When It’s Best to Say No

img_0567I consider myself a pretty friendly person. I’m the sort who, when meeting someone new, prefers to view them as a potential friend than a possible enemy. I welcome strangers to my table and find nothing awkward in telling people to “scootch up” and make room for another chair. Being an introvert I can’t say I enjoy crowds, but put me one-on-one with someone and I’ll at least try to hold up my end of the conversation.

Several months back, maybe as much as a year, I met this woman I’ll call “Jill” while walking with Holly on the Airline Trail. I’d seen her before; we’d make eye contact, nod, maybe say hello. Occasionally, she’d stop to admire Holly and give her a pat. Little by little, we came to know each other a bit, exchanged names, that sort of thing. Eventually, we shared phone numbers with an idea toward meeting to walk or bike, both of us eager for company. Jill was recently retired (she was a college phys ed teacher), outdoorsy like me, and loved animals as I do. We both had “issues” with our birth families and step-children which we shared and laughed over. I really felt that I was making a friend.

Then it happened.

See, Jill has some fairly significant health issues, particularly with her spine. One day, as we walked, she mentioned some difficulty she was experiencing and I suggested she look into equine therapy. I worked at a therapeutic riding facility for several years and I’ve remained enamored of the field and the good–sometimes the miracles–that occur between horses and riders. It’s pretty astonishing stuff.

To my horror, Jill hunched over like a crone and began to do a sideways crab-walk, her fingers curled into claws. “I don’t want to ride with a bunch of retards,” she said.

I blurted, “JILL!” She laughed, like it was the biggest joke in the world. And me? I was speechless. I couldn’t find the words to convey my disappointment in her…and in me for not speaking up. Something inside told me she wouldn’t care, anyway, that she’d make some excuse or brush it off as a joke (sort of like that TSA employee who recently flicked the braids of a Native woman and said, “Giddy-up!”), and I let that “something side” keep me mum.

But it’s never left my mind, and I haven’t seen Jill since. Granted, she has some weird sort of schedule and it seemed to always be me making the overtures to meet-up, but I’ve maintained radio silence. Recently, she sent me a text indicating she’d like to get together. I didn’t respond because I was headed out of town for several days. Now that I’m back, I’m not sure I’ll respond in any case.

That “friendliness gene” in me says to give her a second chance, to get together and explain that if we’re to be friends, she needs to understand how badly her words upset me. Maybe I’ll learn that it was a foolish moment, words uttered and regretted instantly (although she gave no indication of that; rather the contrary). We’ve all said things we regret, all made first impressions we wish we could erase, all dreamed of do-overs. On the other hand, if that cruel remark is a clear indication of who Jill truly is (and based on some of her other comments, I have no reason to think otherwise), she’s not the sort of person I can consider a friend.

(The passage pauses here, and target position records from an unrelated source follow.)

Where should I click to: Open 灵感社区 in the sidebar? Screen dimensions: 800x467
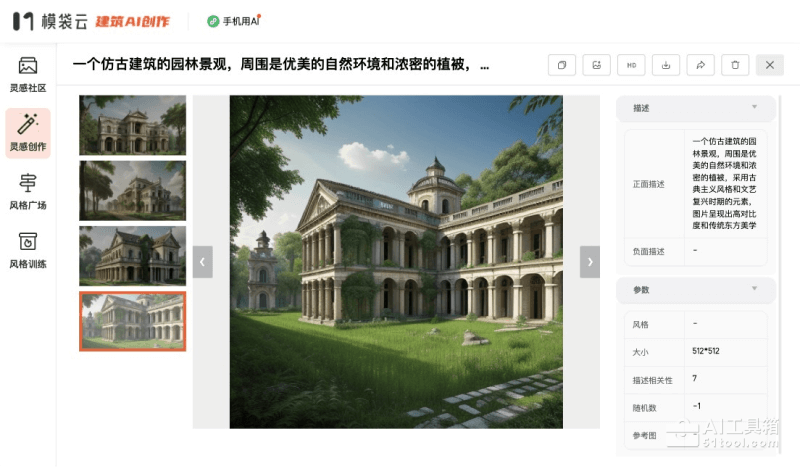[28, 74]
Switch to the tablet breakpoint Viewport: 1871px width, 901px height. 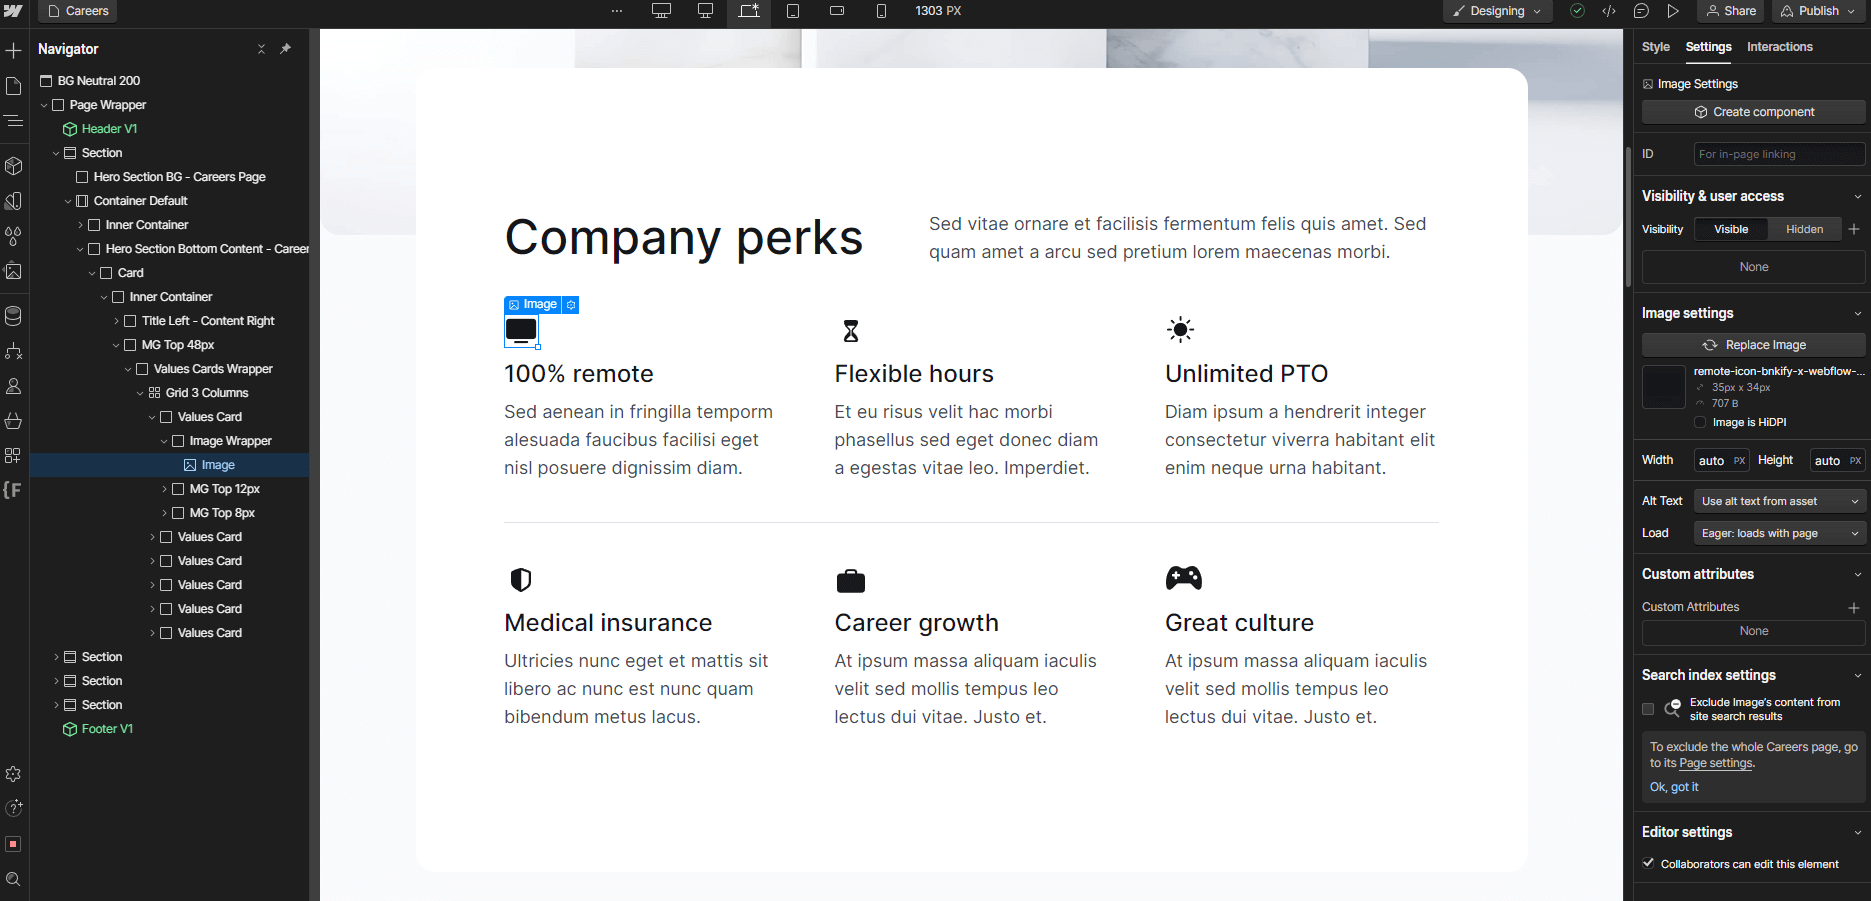793,11

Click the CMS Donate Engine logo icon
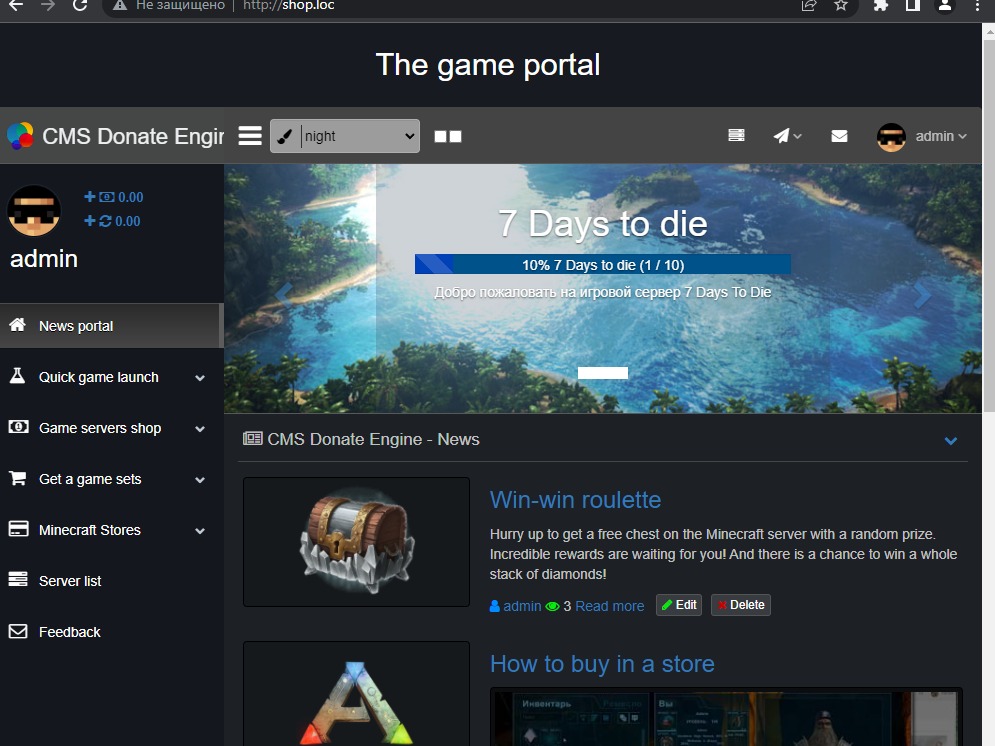tap(20, 136)
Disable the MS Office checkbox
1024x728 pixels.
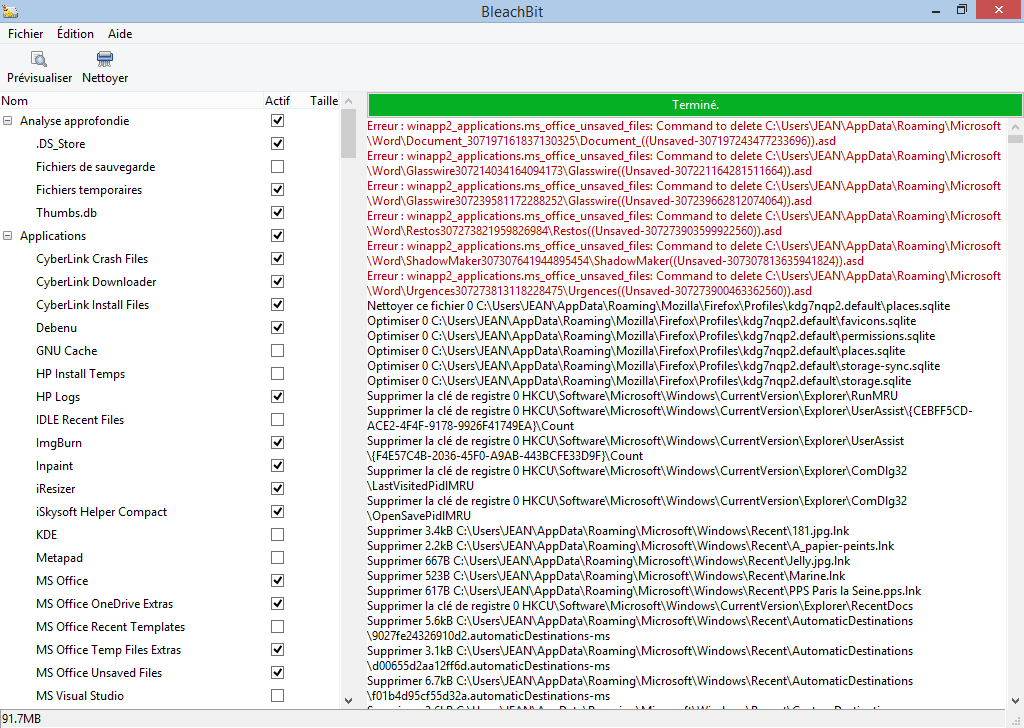click(x=277, y=580)
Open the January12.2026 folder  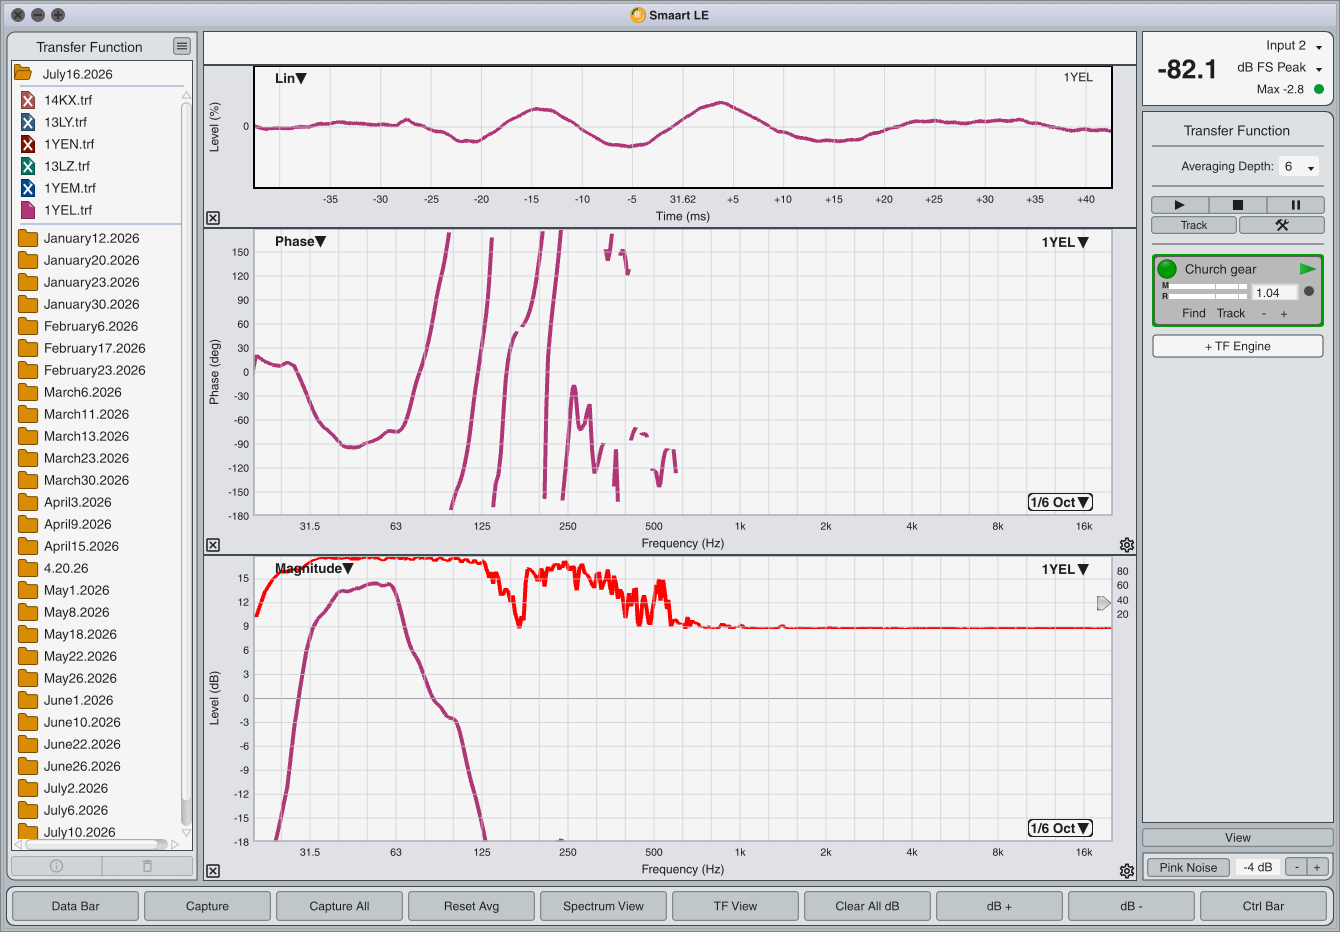pyautogui.click(x=91, y=238)
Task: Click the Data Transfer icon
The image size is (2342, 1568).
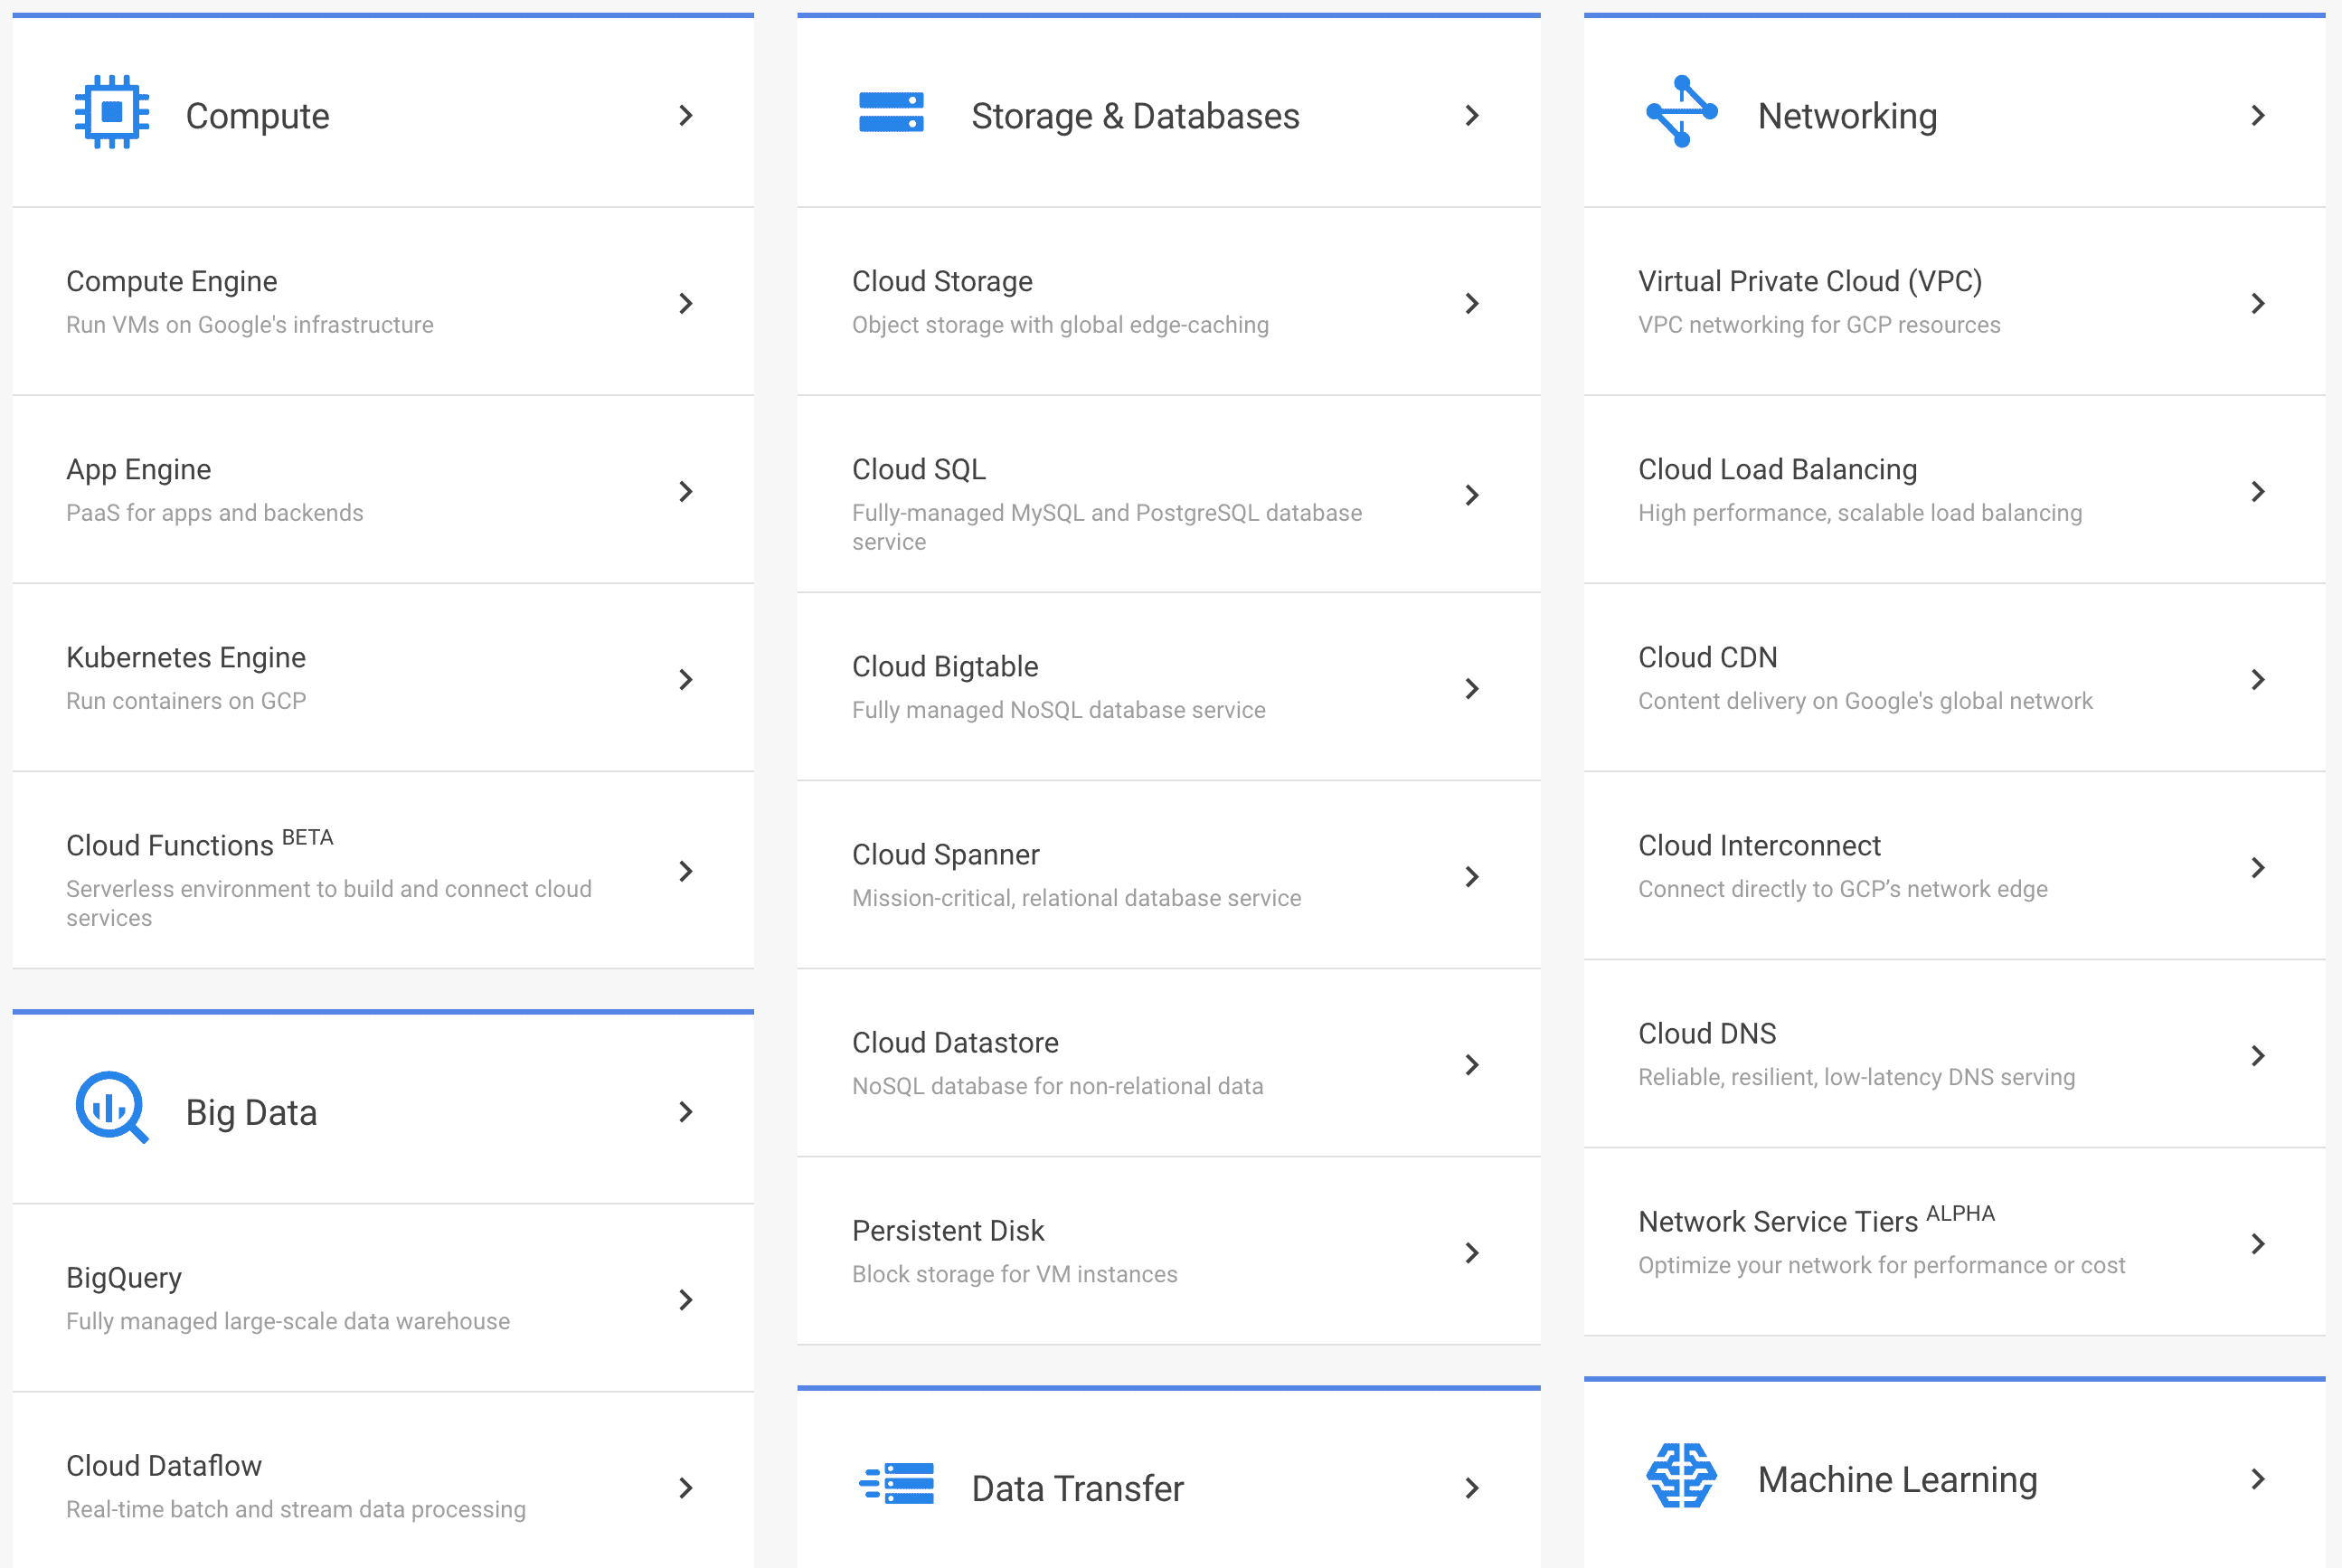Action: [x=897, y=1484]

This is not a question of ideology; of me thinking I’m better than someone else or wanting only friends who mirror my beliefs. I love intelligent discourse when both parties believe differently, and I can “agree to disagree” when need be. (Case in point, I have a cousin who refutes evolution. I don’t agree with him, but I still love him.) Maybe this thing with Jill hit me so hard because I’ve worked with those riders and gotten to know them as they struggle with their disabilities. I met some who others might classify as “vegetables” and come to understand their beautiful and subtle way of communication. And I have family members, people I respect and love, who battle similar challenges every day. Would Jill decline to ride with them?

I suspect so, and it makes me wonder what sort of teacher she was given her inability to accept and embrace those with challenges. Were her own athletes so physically perfect? Should people look down at her because of the issues with her spine? Perhaps her own unhappiness with her back is the source of her bitter remark, a realization that occurs to me only now. Perhaps a text is in order, and invitation to coffee and conversation.

We shall see.

One Comment on “When It’s Best to Say No

  1. Second chances are always good especially since you and she really had so much in common. I, too, would have had a terrible time with that comment, however, since my entire job was working with children with disabilities. I wonder also how many people have called Zach a retard because of his leg, when in reality he is one of the smartest kids in school and therapeutic horseback riding would be so helpful for all of us.